L’expérience montre que la clé d’un aménagement réussi passe par une bonne communication avec le bailleur. Certains propriétaires redoutent les détériorations ou une perte de « valeur ». Il peut être rassurant de :

  • Présenter des devis détaillés, réalisés par des professionnels certifiés.
  • S’engager, par écrit, à restaurer les lieux si besoin à la restitution du bail (pour les aménagements réversibles).
  • Partager les fiches techniques (téléchargeables sur le site de l’ANAH ou Cap Retraite) pour montrer le sérieux des démarches.
  • Prendre appui sur des associations locales d’aide aux seniors ou de défense des locataires (ex : ADIL 56, UFC-Que Choisir).

Une étude menée par l’Union Nationale des Propriétaires Immobiliers (UNPI) en 2021 révélait que 57% des bailleurs acceptent volontiers des aménagements à finalité médicale, surtout si ceux-ci sont réalisés proprement et certifiés.

À qui s’adresser à Camors et dans le Morbihan pour faire avancer son projet ?

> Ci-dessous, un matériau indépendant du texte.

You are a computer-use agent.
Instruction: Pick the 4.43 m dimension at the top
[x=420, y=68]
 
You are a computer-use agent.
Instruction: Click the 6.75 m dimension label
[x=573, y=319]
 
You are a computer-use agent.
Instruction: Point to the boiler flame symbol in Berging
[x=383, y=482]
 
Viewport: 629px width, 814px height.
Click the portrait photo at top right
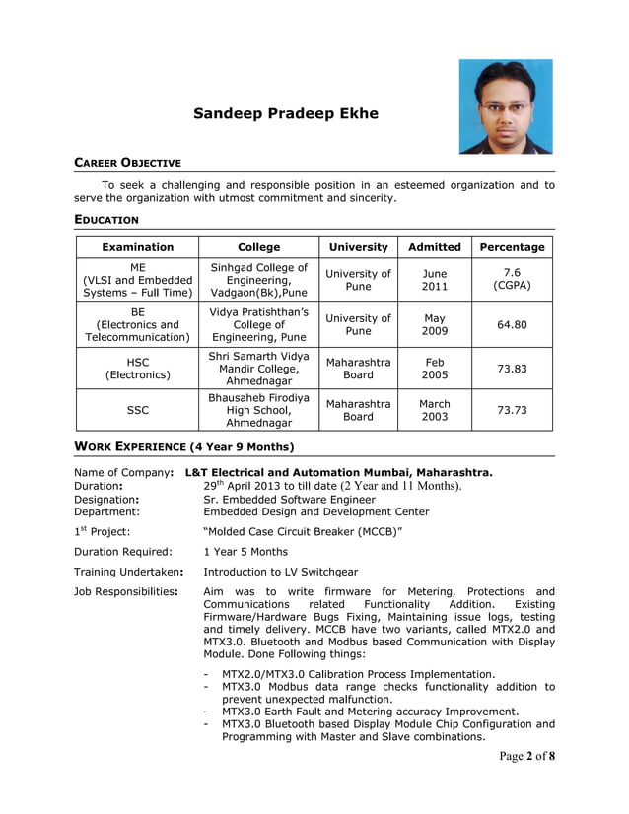point(506,106)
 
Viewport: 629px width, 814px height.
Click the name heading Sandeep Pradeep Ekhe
point(286,113)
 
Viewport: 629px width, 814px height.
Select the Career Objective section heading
point(128,162)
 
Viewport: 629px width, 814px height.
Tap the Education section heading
point(106,219)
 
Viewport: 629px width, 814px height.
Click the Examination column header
point(137,247)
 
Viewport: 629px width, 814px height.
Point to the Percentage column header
point(512,247)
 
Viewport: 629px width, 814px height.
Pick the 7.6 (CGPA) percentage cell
point(512,280)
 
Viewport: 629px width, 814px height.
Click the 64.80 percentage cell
point(512,324)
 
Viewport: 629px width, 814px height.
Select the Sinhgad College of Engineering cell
point(258,280)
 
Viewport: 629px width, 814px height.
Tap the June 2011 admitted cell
point(434,280)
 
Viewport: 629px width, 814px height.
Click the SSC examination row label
point(137,410)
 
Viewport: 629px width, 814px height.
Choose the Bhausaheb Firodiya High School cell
point(258,410)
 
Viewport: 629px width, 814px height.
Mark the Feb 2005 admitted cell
point(434,369)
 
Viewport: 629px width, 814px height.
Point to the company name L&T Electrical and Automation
point(338,472)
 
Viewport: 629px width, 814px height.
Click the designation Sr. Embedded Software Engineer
point(289,499)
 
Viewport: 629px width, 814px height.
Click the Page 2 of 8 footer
point(526,756)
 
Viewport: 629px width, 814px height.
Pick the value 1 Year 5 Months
point(245,552)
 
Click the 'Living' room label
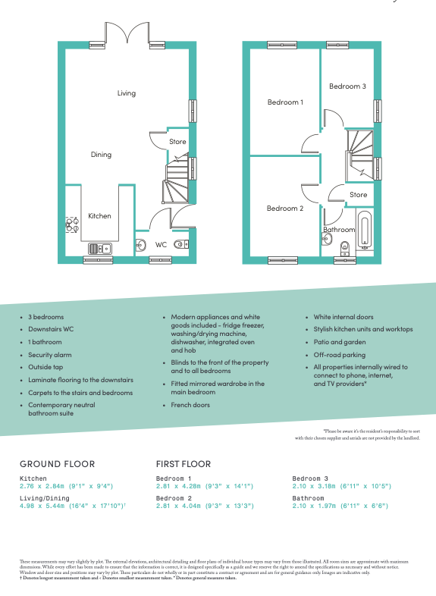coord(126,93)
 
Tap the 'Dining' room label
coord(101,155)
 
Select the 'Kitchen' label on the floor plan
coord(99,216)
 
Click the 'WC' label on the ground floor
coord(161,245)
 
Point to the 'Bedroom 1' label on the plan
coord(285,102)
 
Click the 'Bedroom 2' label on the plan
coord(285,209)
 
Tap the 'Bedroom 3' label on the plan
coord(347,86)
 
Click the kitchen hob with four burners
coord(73,225)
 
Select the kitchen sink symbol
coord(99,248)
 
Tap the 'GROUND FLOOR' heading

Les ressources locales ne manquent pas. Prendre contact avec un Point Info Seniors (ex. “Point Info Autonomie Seniors” de Pluvigner), la CLIC de Baud-Lorient, ou l’ADIL 56 à Vannes, vous permettra d’obtenir :

  • Des conseils juridiques gratuits pour les locataires seniors.
  • L’aide à la constitution des dossiers de subventions.
  • Des coordonnées d’artisans de confiance et labellisés.
  • Des listes de matériels adaptés louables (ex : Service Matériel Médical à Auray).

Pour un diagnostic personnalisé, demandez un rendez-vous à domicile auprès d’un ergothérapeute. Depuis 2023, certains conseils départementaux proposent même des visites « Habitat facile » à destination des seniors locataires du parc privé.

Préserver son autonomie à domicile : une démarche qui anticipe l’avenir

Adapter son logement, même en location, est loin d’être un privilège réservé aux propriétaires. La loi, les partenaires institutionnels et les ressources locales accompagnent aujourd’hui activement cette volonté de mieux vieillir. Rester acteur de ses choix, dans un cadre sécurisant, reste un droit fondamental, quels que soient ses moyens ou sa situation.

Dans le Morbihan comme ailleurs, de nombreux locataires seniors ont pu témoigner d’un « après » radical : chutes évitées, réconfort moral, maintien des liens sociaux. Oser demander conseil, s’appuyer sur l’expérience des proches et des réseaux locaux, permet souvent de dépasser les hésitations et d’aborder sereinement la question de l’adaptation du logement.

Réussir à rester bien chez soi, même en location, cela commence souvent par une simple question : « Quels petits gestes, quels petits travaux ou aménagements pourraient déjà changer mon quotidien ? » N’attendez pas de rencontrer la difficulté pour agir : l’information, le dialogue, les aides existent et n’attendent qu’à vous accompagner.